#### Exercise prompt:
Which lines below contain the word "will"? Copy each of them.

[Items from a data source]
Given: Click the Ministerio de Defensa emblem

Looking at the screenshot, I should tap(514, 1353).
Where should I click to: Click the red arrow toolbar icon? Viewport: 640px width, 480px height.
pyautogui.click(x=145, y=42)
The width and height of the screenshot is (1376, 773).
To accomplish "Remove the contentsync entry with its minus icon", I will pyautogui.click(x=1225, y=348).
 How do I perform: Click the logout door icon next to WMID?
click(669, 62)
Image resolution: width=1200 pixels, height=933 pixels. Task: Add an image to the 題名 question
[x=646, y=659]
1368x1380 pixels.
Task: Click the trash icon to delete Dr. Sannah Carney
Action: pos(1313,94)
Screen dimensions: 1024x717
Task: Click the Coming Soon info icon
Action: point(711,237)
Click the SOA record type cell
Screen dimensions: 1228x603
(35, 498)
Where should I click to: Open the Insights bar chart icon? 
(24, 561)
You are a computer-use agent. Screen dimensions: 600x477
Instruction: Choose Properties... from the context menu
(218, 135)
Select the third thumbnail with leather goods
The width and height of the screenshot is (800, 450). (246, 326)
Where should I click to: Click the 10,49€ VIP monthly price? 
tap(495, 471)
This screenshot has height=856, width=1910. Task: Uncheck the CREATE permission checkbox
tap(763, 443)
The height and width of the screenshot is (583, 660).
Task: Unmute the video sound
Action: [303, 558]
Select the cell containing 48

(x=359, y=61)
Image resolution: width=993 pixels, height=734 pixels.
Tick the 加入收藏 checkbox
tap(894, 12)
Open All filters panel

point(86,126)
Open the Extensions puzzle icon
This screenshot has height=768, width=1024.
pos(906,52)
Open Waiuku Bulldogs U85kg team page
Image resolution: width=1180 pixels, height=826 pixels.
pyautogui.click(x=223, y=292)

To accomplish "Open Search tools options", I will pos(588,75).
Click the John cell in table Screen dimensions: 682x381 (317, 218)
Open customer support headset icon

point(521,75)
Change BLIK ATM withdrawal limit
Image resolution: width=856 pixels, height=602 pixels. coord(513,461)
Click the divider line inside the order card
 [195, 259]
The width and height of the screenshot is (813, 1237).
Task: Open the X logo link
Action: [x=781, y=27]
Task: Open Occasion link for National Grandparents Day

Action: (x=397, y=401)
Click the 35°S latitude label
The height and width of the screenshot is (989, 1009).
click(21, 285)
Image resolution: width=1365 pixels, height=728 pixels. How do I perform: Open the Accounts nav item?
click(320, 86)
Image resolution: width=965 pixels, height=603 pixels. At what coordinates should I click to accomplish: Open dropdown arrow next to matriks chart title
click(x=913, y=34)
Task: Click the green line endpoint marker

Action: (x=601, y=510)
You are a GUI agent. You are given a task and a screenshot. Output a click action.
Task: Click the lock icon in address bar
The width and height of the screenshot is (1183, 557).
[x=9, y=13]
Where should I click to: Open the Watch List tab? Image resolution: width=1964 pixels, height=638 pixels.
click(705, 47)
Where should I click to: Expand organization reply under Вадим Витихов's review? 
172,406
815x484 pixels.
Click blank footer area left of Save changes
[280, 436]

#### Response below:
To accomplish "Remove the contentsync entry with its minus icon", I will pyautogui.click(x=1225, y=348).
To accomplish "Open Search tools options", I will pos(588,75).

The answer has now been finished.